A quattro anni dall'invasione russa dell'Ucraina, Azione lancia per sabato 7 marzo a Cuneo, insieme ad altri tredici partiti e associazioni, una manifestazione per rivendicare un'Europa protagonista nella difesa delle democrazie.
In occasione del quarto anniversario dell'aggressione russa contro l'Ucraina, partiti, associazioni e società civile si danno appuntamento a Cuneo per ribadire un messaggio chiaro: la libertà non è negoziabile. La manifestazione "EUROPA UNITA SUBITO", lanciata da Azione, si terrà sabato 7 marzo, alle ore 15:30, presso il Monumento del Parco della Resistenza.
L'evento nasce dall'urgenza di chiedere un'Europa politicamente forte, coesa e capace di farsi baluardo dei valori democratici su scala globale. Non si tratta solo di ricordare l'inizio di un conflitto che ha cambiato la storia recente, ma di lanciare una sfida corale a ogni forma di autoritarismo.
Hanno aderito all'appello di Azione le seguenti sigle in ordine alfabetico: Bellezza Radicale, Cuneo Civica, Cuneo Solidale, Europa Radicale, Italia Viva, Movimento Federalista Europeo, Ora!, Partito Democratico, Partito Socialista Italiano, Più Europa e Radicali Italiani.
"Nessun despota moderno, o aspirante tale, potrà fermare la voglia di unità, libertà, pace e democrazia dei popoli", dichiara Giacomo Prandi, segretario provinciale di Azione e promotore della manifestazione. "Dall'Europa Orientale al Medio Oriente, passando per l'America Latina, il Pacifico e l'Artico, il grido di chi lotta per la propria autodeterminazione deve trovare in un'Europa unita una risposta solida e un alleato instancabile. La manifestazione, a quattro anni dall'inizio dell'invasione russa dell'Ucraina, rimarca il sostegno alla resistenza ucraina, simbolo della lotta a difesa della libertà e democrazia, sottolineando la richiesta imprescindibile di un'evoluzione federale il prima possibile, per trasformare l'Europa in un attore geopolitico determinante. Il nostro è un appello che attraversa i continenti, per essere al fianco dei popoli che combattono contro le oppressioni in ogni angolo del globo, dall'Ucraina con Putin, all'Iran con gli Ayatollah, passando dalle ripugnanti follie del Board of Peace di Trump in Terra Santa, augurandoci uno stato libero e democratico sia per il popolo israeliano che per quello palestinese."

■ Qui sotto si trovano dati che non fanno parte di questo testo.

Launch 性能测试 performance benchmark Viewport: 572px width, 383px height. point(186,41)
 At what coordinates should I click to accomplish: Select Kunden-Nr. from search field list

La scelta del Parco della Resistenza, esattamente come avvenuto lo scorso anno, come luogo dell'incontro non è casuale: lega idealmente le lotte di liberazione del passato alla sfida democratica del presente. La cittadinanza, le associazioni e le istituzioni sono invitate a partecipare per testimoniare che il desiderio di pace e libertà è più forte di qualsiasi minaccia illiberale e antidemocratica.